Daily BriefsJapan

Daily Brief Japan: Seven & I Holdings, Shiseido Company, Paris Miki Holdings, Workman Co Ltd, Aoyama Zaisan Networks Co Lt, TSE Tokyo Price Index TOPIX and more

In today’s briefing:

  • Seven & I Holdings (3382 JP): The MBO Is Starting to Shape Up
  • Shiseido (4911) | Makeup for Lost Time: Shiseido’s Turnaround Strategy
  • Paris Miki Holdings (7455 JP): 1H FY03/25 report update
  • Workman Under Pressure
  • Aoyama Zaisan Networks Company (8929 JP) – Proactive Capital Allocation
  • Independent Directors Are Responsible for Disclosures that Have Gaps from the Investors’ Perspective


Seven & I Holdings (3382 JP): The MBO Is Starting to Shape Up

By Arun George

  • On 4 December, Bloomberg reported that the Seven & I Holdings (3382 JP) MBO is set to include plans for a US Assets IPO to raise more than JPY1 trillion. 
  • The MBO faces two immediate challenges: securing financing and the Board’s approval. The US Assets IPO would help alleviate both these issues.
  • The potential market cap of US Assets is around US$24 billion, or 53% of 7&i’s market cap. The US Assets IPO should also encourage Couche-Tard to persist with its offer. 

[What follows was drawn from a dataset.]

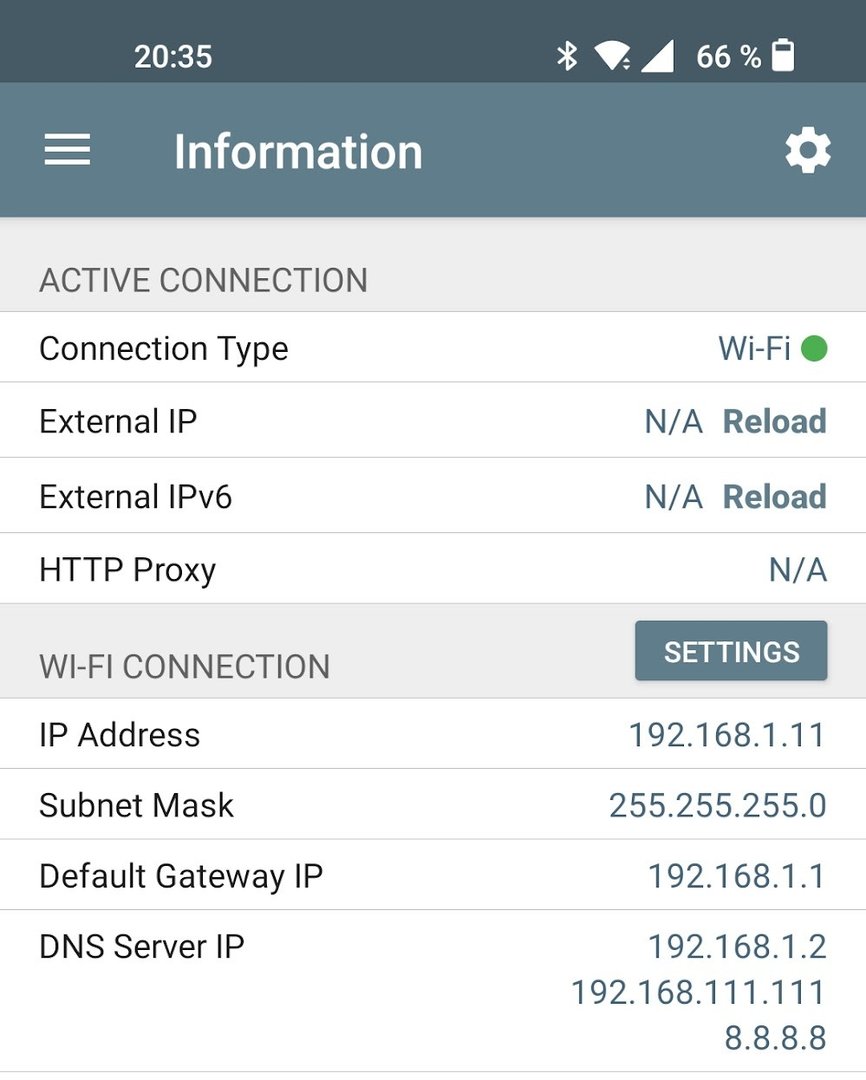Open the hamburger navigation menu
This screenshot has width=866, height=1080.
[x=67, y=151]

Shiseido (4911) | Makeup for Lost Time: Shiseido’s Turnaround Strategy

By Mark Chadwick

  • Shiseido’s stock price has dropped 70% from its post-pandemic peak, presenting a buying opportunity amid ongoing industry challenges.
  • The company’s two-year action plan aims to restore profitability through aggressive cost-cutting and restructuring measures.
  • Successful execution could drive significant upside, while failure may attract acquisition interest due to Shiseido’s strong Asia-Pacific brand presence.

Paris Miki Holdings (7455 JP): 1H FY03/25 report update

By Shared Research

  • Sales increased 3.6% YoY to JPY26.1bn, while operating profit decreased 25.3% YoY to JPY1.2bn.
  • Japan segment sales rose 4.2% YoY to JPY23.2bn, driven by inbound demand and higher unit prices.
  • SG&A expenses grew 4.1% YoY to JPY16.5bn, with a 0.4pp increase in the SG&A ratio to 63.3%.

Workman Under Pressure

By Michael Causton

  • Workman was a purveyor of durable gear for workers in jobs like construction but then had the brilliant idea to transpose that expertise to create activewear like Decathlon.
  • This was working well but then it decided to take on the likes of Fast Retailing and Shimamura by moving into casual clothing.
  • Since then, same-store sales growth has been negative in many months and profits have fallen. The outlook is increasingly poor.

Aoyama Zaisan Networks Company (8929 JP) – Proactive Capital Allocation

By Astris Advisory Japan

  • By driving double-digit sales and OP growth at both Wealth Consulting and Real Estate Solutions during Q1-3 FY12/24, the company continues to demonstrate positive earnings momentum as well as its ability to ride the powerful trend in Japan’s aging demographics.
  • Management continues to show improvement in capital allocation by announcing an earnings- accretive acquisition of the Chester Group, a domestic inheritance specialist firm, together with a 5.12% share buyback program.
  • This approach to reinvesting capital into the growth of the business together with the buyback shows an effort to offset dilution, demonstrating a commitment to shareholder value and financial strength.

Independent Directors Are Responsible for Disclosures that Have Gaps from the Investors’ Perspective

By Aki Matsumoto

  • In many cases of bad disclosures where the capital allocation policy has not been adequately considered, the company often fails to develop a concrete growth strategy using cash.
  • The reason for the misaligned disclosures with investors may be that the company lacks the process to produce projected financial statements and to estimate corporate value/share price calculated from DCF.
  • If a plan containing unreasonable figures is disclosed as is, the independent outside director may not be involved in the decision making or may not be accompanied by adequate skills.